Show entities, foreign keys, indexes, and access patterns. For document/NoSQL stores, show the partition and sort keys. "What query does this table answer?" should be obvious from the diagram alone.

If the design adds, drops, or changes columns or indexes on a populated table, this is a migration. Even a column rename is a migration. Answer drives whether DBA review is required and whether backfill planning is in scope.

For Postgres: ADD COLUMN without a default, backfill in batches of 1k–10k with sleeps, then set the default in a follow-up. Estimate runtime against current row count and confirm the migration is reversible. Long-running migrations that lock the table during peak are the canonical Friday-evening incident.

Use the C4 levels — system context, container, component — at whatever depth the change demands. A boxes-and-arrows sketch in Excalidraw or Mermaid is fine; the goal is reviewers can name each box and the arrow's protocol.

Name the libraries (FastAPI, Spring, Rails, etc.), the patterns (CQRS, outbox, saga), and any deviations from team defaults. Justify the deviations — "because it's interesting" is not a justification on a production system.

External meaning anything outside the team's owned services — third-party SaaS, partner APIs, new internal services owned by another team. Answer drives whether AppSec review of data flows is required and whether a new vendor needs procurement / DPA review.

Commit the spec to the repo and link to the rendered docs. Versioning policy goes here too — additive changes vs. breaking changes vs. deprecation timeline. Consumers should be able to generate clients from the spec, not from prose descriptions.
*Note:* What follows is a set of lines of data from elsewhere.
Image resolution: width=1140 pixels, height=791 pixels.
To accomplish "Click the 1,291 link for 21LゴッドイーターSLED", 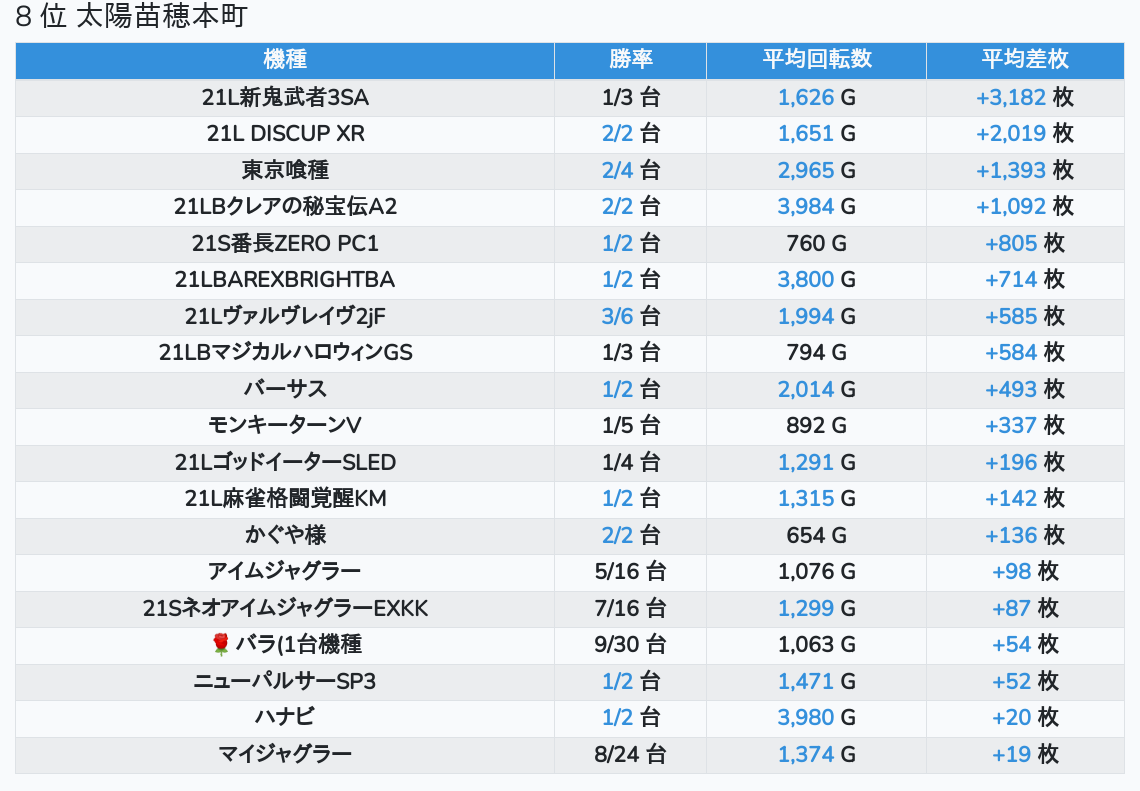I will 805,462.
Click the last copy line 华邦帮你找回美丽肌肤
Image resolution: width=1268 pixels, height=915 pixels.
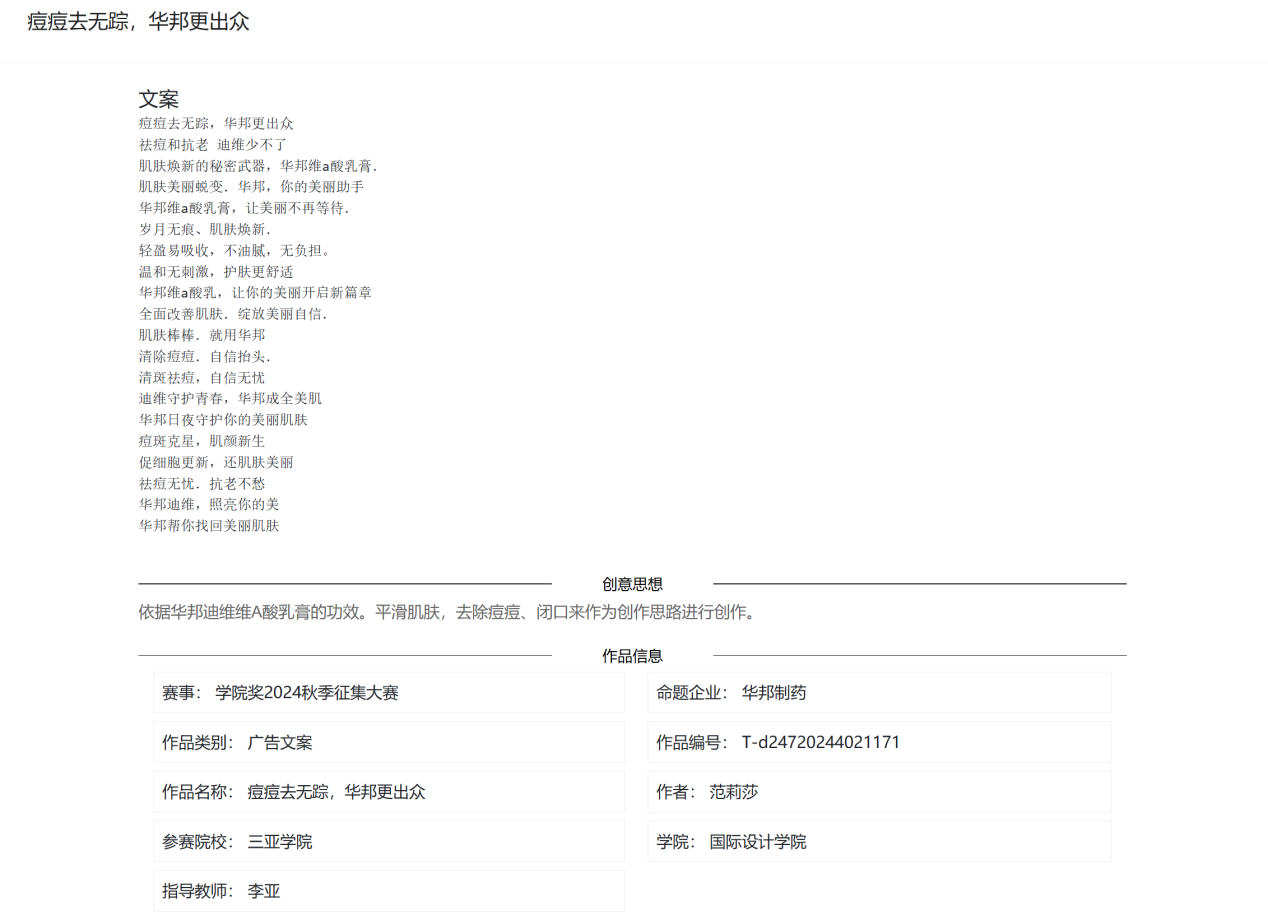[x=209, y=525]
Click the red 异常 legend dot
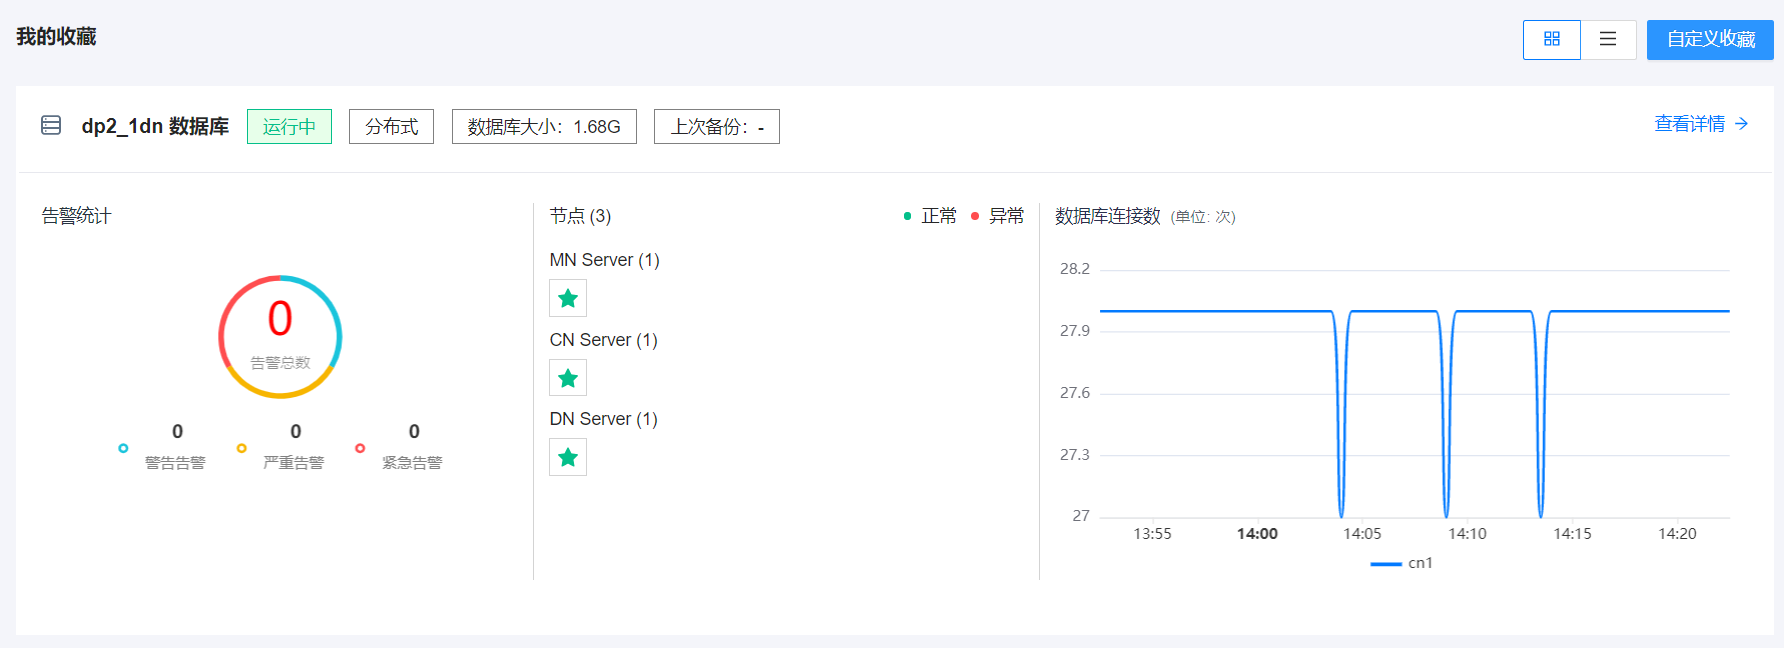This screenshot has height=648, width=1784. coord(975,216)
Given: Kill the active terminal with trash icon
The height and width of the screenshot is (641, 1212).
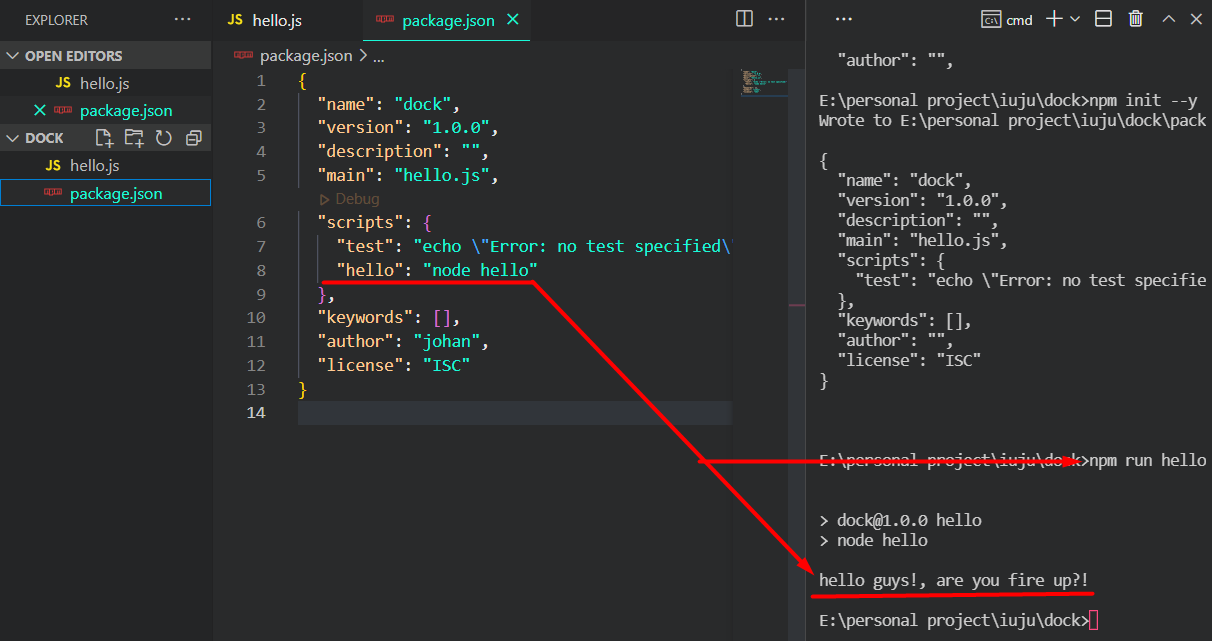Looking at the screenshot, I should (x=1135, y=19).
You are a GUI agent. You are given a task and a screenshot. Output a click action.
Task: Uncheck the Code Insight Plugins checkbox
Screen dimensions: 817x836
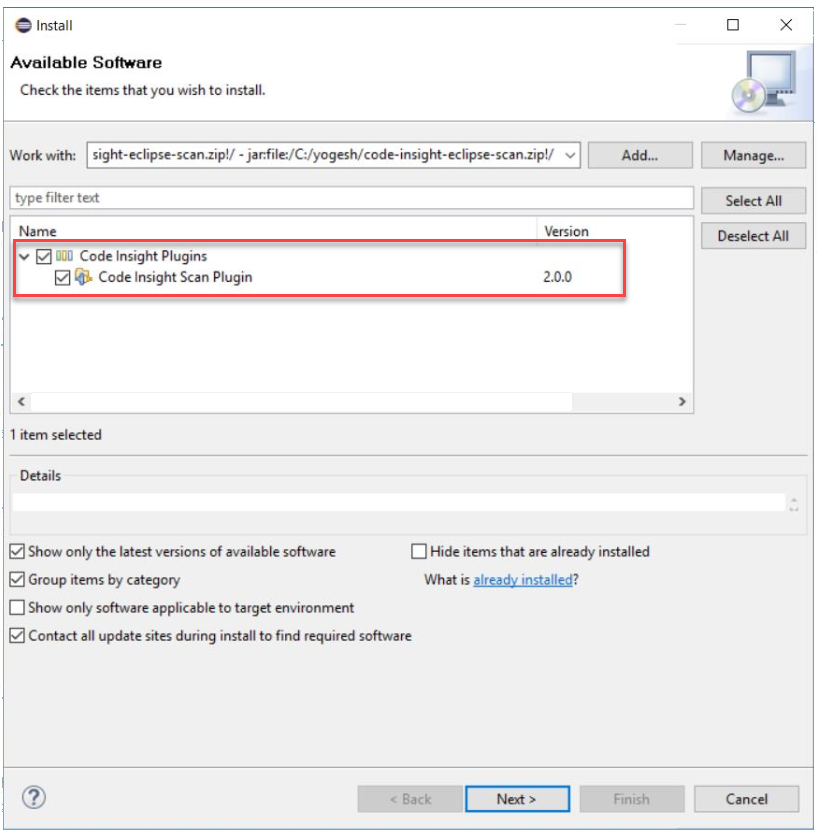pos(44,256)
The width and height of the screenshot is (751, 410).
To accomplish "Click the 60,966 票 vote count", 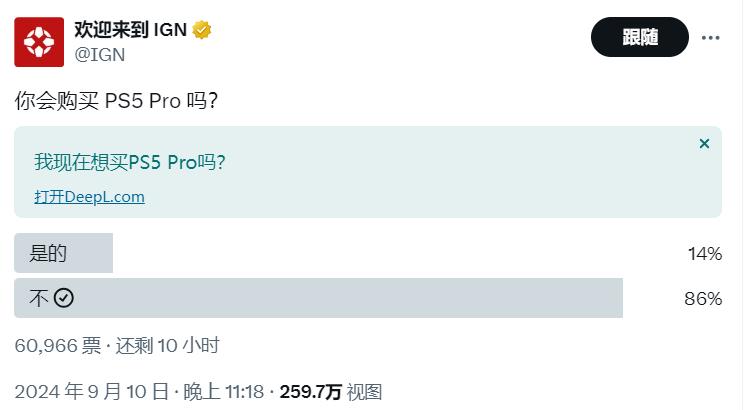I will 58,345.
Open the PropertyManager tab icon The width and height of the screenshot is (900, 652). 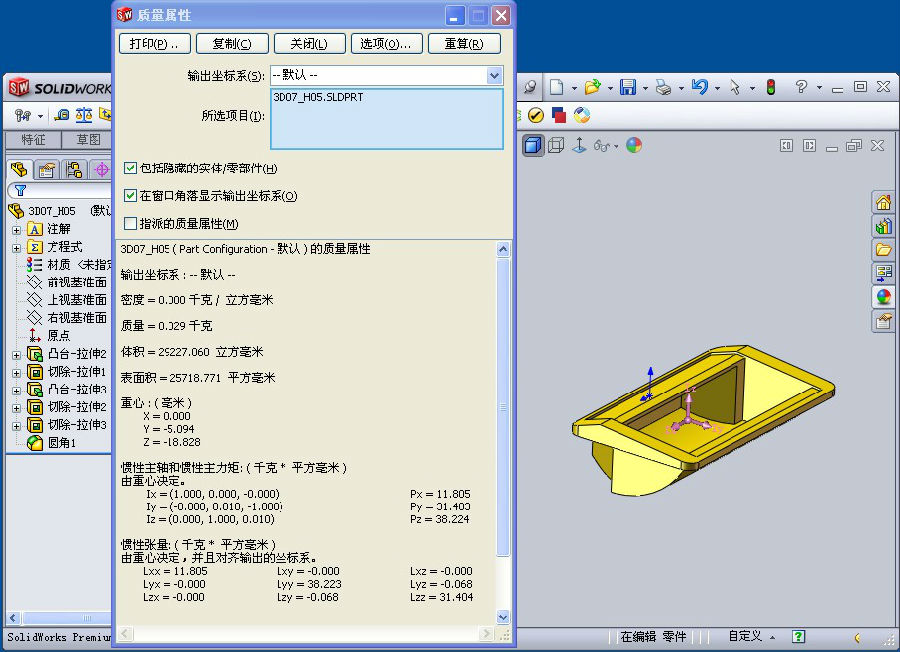pyautogui.click(x=46, y=169)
State the auth method (mTLS, OAuth client credentials, signed JWT), idempotency-key behavior on writes, and what the caller should do on 5xx vs. 4xx. Without an idempotency contract, retries on payment or notification endpoints become duplicate-charge incidents.

Name the LaunchDarkly / Unleash / Statsig flag, its default value, and its retirement date. Stale flags accumulate — assign an owner and put the cleanup ticket in the backlog at the same moment the flag is created.

Stages: 1% → 10% → 50% → 100% with hold times between. Define the metric thresholds that automatically halt rollout (error rate spike, p99 regression > 20%, saturation alarm) and who has the kill-switch credential at each stage.

Map test type to layer: pure logic gets unit tests (Jest, pytest, RSpec), service boundaries get integration tests with real dependencies in containers, user journeys get Playwright or Cypress e2e. Set the coverage gate the PR will be checked against.

Write k6 or Locust scenarios for the peak shape from the load patterns section. The pass criteria is the SLO from the NFR section, exercised against the staging environment with production-shaped data volume.

Runbook covers the top 5 expected alerts: what they mean, what to check, what to do, when to escalate. Name the PagerDuty schedule and the secondary. New services that go live without a runbook generate 3am pages that get acked and ignored.

Backup frequency, retention, and — critically — the quarterly restore drill into a non-prod environment. SOC 2 CC9 auditors want evidence the restore actually works; a green backup metric is not the same as a tested restore.

Post the doc in #engineering with the reviewer list (CODEOWNERS for affected services, plus the staff engineer for the area). Give reviewers at least 3 business days before the meeting — same-day review on a 20-page doc produces LGTM rubber-stamps, not real review.

60 minutes, scribe takes open questions into the doc as comments. Resist redesigning live — the meeting's job is to surface objections; the author's job after is to address them in writing.

Resolve every blocking comment with either a doc change or a written response. Non-blocking comments can be deferred but must be acknowledged. Reviewers should re-read the changed sections, not re-approve the whole doc.

Staff engineer or area tech lead records the decision in the doc header. "Approved with comments" means implementation can start while the author lands the comment-driven changes; "Rejected" means a substantive rework before re-review.